**Description of the task**
Each record below needs to be reproduced precisely, though not its pictures.

**Source data**
_ _ _ _ _
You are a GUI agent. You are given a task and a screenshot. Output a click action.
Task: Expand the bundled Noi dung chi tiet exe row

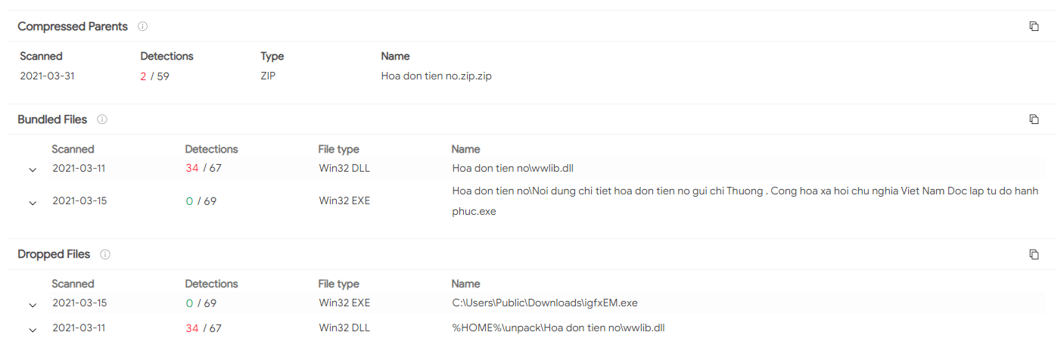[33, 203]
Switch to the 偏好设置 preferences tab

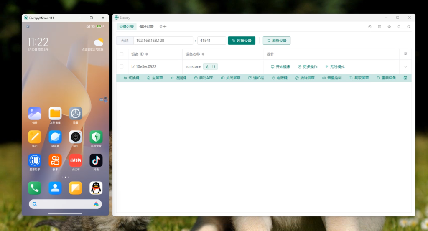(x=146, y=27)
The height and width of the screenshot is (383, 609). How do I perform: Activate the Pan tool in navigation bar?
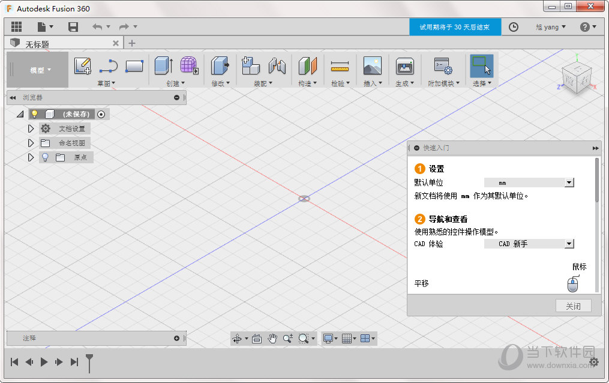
_ _ _ _ _
**Exercise solution**
You are a GUI agent. You are given a task and a screenshot. Output a click action.
Task: Expand the bundled Noi dung chi tiet exe row

[33, 203]
Switch to the 偏好设置 preferences tab

(x=146, y=27)
The height and width of the screenshot is (383, 609). How do I perform: Activate the Pan tool in navigation bar?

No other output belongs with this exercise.